WHAT THE TASK ASKS: Copy the items word for word, from the line containing "This screenshot has height=720, width=1280." up to and including the last line of the items. Leave the pictures out of your answer.

(Target position records)
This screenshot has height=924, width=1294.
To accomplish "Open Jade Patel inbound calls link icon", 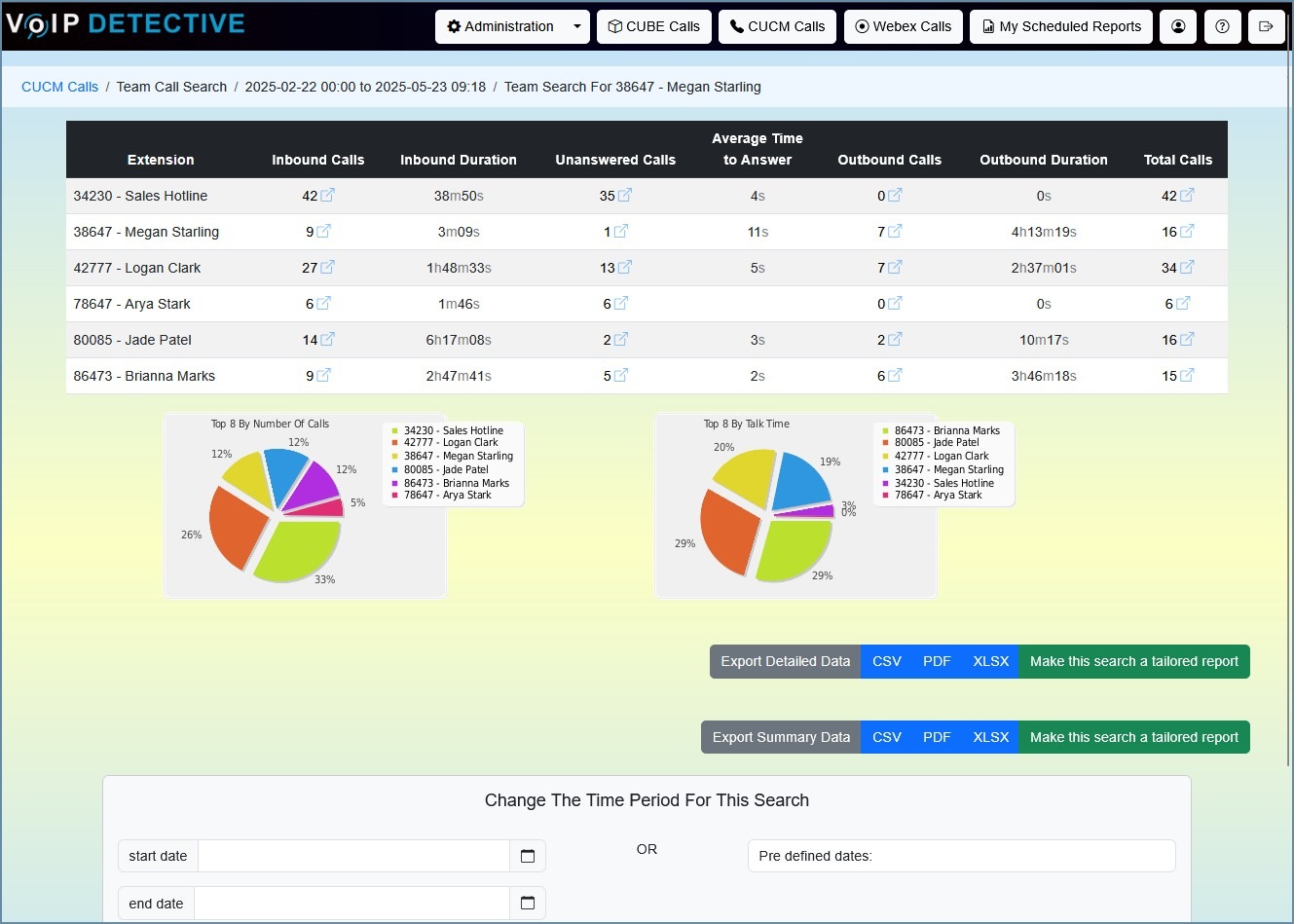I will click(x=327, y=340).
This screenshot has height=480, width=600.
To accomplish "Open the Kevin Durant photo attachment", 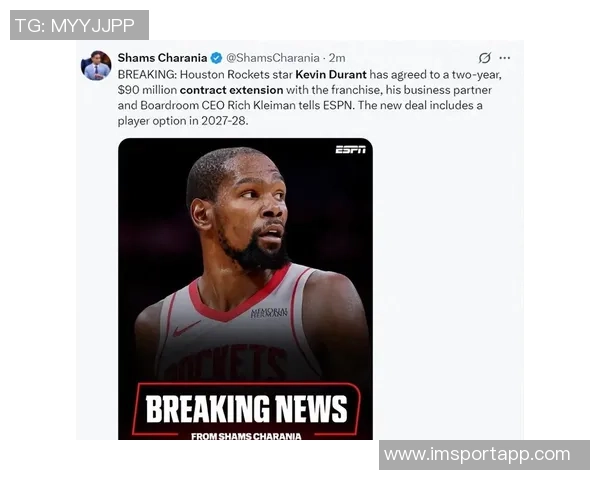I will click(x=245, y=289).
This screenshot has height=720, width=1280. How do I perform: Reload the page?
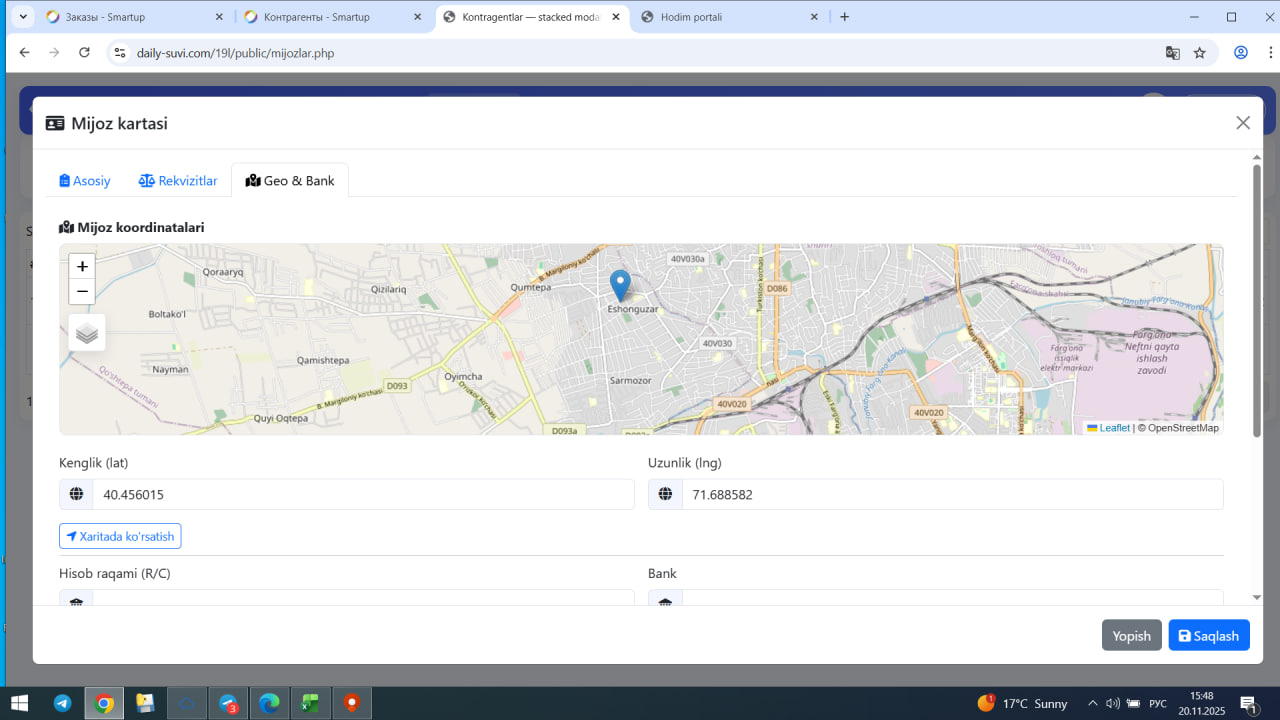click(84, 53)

EXERCISE RESULT:
This screenshot has height=720, width=1280. How do I perform: Reload the page?
click(84, 53)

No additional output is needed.